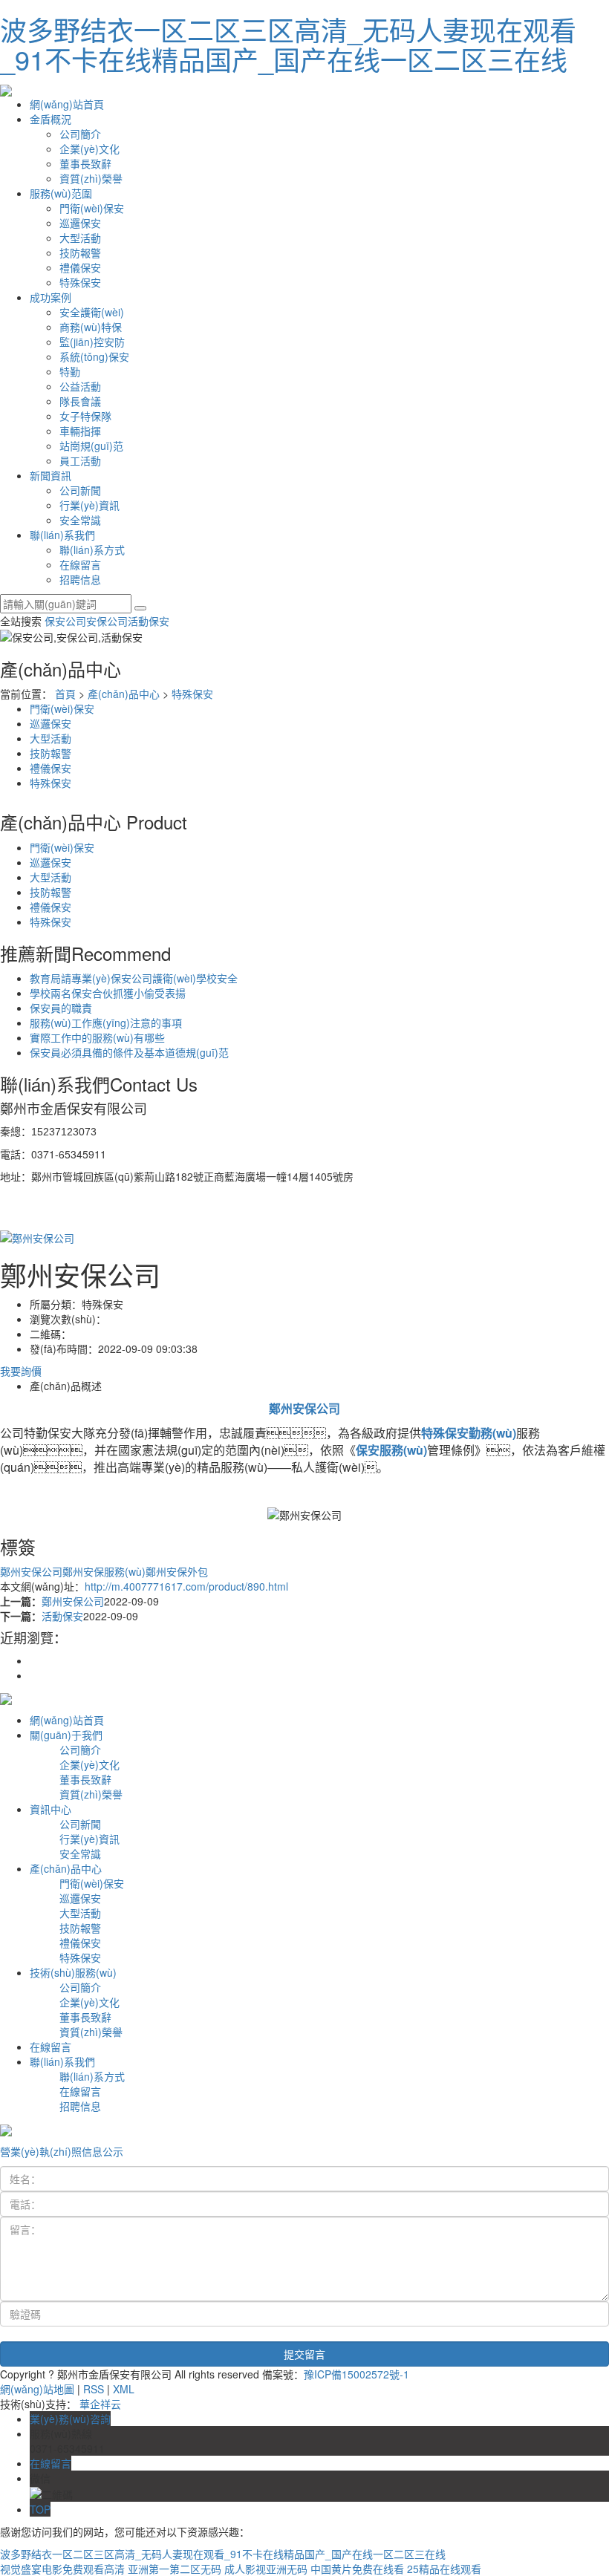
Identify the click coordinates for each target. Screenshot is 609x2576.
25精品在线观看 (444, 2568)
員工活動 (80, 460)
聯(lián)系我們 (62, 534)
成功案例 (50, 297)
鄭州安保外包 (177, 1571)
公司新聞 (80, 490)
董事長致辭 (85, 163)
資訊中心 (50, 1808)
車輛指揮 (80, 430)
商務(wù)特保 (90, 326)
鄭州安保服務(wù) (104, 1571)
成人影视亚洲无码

______

§ Task instructions: A verbatim copy of the material, pictures excluded, is what must be produced.

§ Solution to this task:
Identify the click coordinates for each target. Screenshot is 609x2576.
25精品在线观看 (444, 2568)
員工活動 (80, 460)
聯(lián)系我們 (62, 534)
成功案例 (50, 297)
鄭州安保外包 (177, 1571)
公司新聞 (80, 490)
董事長致辭 (85, 163)
資訊中心 (50, 1808)
車輛指揮 (80, 430)
商務(wù)特保 (90, 326)
鄭州安保服務(wù) (104, 1571)
成人影视亚洲无码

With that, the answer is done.